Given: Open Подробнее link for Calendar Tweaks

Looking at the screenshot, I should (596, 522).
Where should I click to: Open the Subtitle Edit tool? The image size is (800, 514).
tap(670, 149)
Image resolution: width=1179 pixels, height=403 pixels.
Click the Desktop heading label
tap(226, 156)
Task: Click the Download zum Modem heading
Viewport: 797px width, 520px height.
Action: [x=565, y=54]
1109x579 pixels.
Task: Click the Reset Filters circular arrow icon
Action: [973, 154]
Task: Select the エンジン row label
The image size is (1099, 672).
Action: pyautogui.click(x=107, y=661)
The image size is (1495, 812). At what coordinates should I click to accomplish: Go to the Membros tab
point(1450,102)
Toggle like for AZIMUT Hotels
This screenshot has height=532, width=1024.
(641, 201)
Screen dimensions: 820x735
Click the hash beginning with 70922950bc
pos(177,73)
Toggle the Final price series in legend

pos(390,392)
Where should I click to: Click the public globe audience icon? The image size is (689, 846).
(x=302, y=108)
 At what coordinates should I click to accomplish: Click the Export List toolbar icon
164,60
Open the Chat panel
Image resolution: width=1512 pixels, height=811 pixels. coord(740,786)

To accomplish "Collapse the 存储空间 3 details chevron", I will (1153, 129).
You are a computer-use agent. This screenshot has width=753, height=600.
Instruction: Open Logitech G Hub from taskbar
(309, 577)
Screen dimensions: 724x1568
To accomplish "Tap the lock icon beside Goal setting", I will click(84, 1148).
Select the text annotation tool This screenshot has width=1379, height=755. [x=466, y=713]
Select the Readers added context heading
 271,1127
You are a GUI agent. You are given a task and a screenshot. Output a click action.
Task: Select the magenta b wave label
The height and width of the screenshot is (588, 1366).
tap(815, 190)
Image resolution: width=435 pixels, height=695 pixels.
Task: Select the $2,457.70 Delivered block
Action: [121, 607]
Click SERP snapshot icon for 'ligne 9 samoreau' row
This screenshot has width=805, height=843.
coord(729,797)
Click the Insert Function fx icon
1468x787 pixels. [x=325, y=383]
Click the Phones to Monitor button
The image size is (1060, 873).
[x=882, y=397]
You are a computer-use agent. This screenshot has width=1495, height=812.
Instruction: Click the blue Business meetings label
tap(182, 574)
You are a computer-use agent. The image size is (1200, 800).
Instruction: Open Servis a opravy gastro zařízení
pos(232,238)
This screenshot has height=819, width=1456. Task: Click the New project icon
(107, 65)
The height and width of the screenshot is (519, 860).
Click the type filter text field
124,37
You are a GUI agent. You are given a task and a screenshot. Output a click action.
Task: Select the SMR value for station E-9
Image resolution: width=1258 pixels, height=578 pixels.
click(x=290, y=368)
----
**Directions**. Output the whole listing word for word.

**Solution below**.
Given: Open Подробнее link for Calendar Tweaks

Looking at the screenshot, I should (596, 522).
Where should I click to: Open the Subtitle Edit tool? The image size is (800, 514).
tap(670, 149)
Image resolution: width=1179 pixels, height=403 pixels.
Click the Desktop heading label
tap(226, 156)
Task: Click the Download zum Modem heading
Viewport: 797px width, 520px height.
Action: [x=565, y=54]
1109x579 pixels.
Task: Click the Reset Filters circular arrow icon
Action: [973, 154]
Task: Select the エンジン row label
The image size is (1099, 672).
Action: pyautogui.click(x=107, y=661)
The image size is (1495, 812). At what coordinates should I click to accomplish: Go to the Membros tab
point(1450,102)
Toggle like for AZIMUT Hotels
This screenshot has height=532, width=1024.
(641, 201)
Screen dimensions: 820x735
Click the hash beginning with 70922950bc
pos(177,73)
Toggle the Final price series in legend

pos(390,392)
Where should I click to: Click the public globe audience icon? The image size is (689, 846).
(x=302, y=108)
 At what coordinates should I click to accomplish: Click the Export List toolbar icon
164,60
Open the Chat panel
Image resolution: width=1512 pixels, height=811 pixels. coord(740,786)

To accomplish "Collapse the 存储空间 3 details chevron", I will (1153, 129).
You are a computer-use agent. This screenshot has width=753, height=600.
Instruction: Open Logitech G Hub from taskbar
(309, 577)
Screen dimensions: 724x1568
To accomplish "Tap the lock icon beside Goal setting", I will click(84, 1148).
Select the text annotation tool This screenshot has width=1379, height=755. [x=466, y=713]
Select the Readers added context heading
 271,1127
You are a GUI agent. You are given a task and a screenshot. Output a click action.
Task: Select the magenta b wave label
The height and width of the screenshot is (588, 1366).
tap(815, 190)
Image resolution: width=435 pixels, height=695 pixels.
Task: Select the $2,457.70 Delivered block
Action: [121, 607]
Click SERP snapshot icon for 'ligne 9 samoreau' row
This screenshot has width=805, height=843.
coord(729,797)
Click the Insert Function fx icon
1468x787 pixels. [x=325, y=383]
Click the Phones to Monitor button
The image size is (1060, 873).
[x=882, y=397]
You are a computer-use agent. This screenshot has width=1495, height=812.
Instruction: Click the blue Business meetings label
tap(182, 574)
You are a computer-use agent. The image size is (1200, 800).
Instruction: Open Servis a opravy gastro zařízení
pos(232,238)
This screenshot has height=819, width=1456. Task: Click the New project icon
(107, 65)
The height and width of the screenshot is (519, 860).
Click the type filter text field
124,37
You are a GUI agent. You are given a task and a screenshot. Output a click action.
Task: Select the SMR value for station E-9
Image resolution: width=1258 pixels, height=578 pixels.
click(x=290, y=368)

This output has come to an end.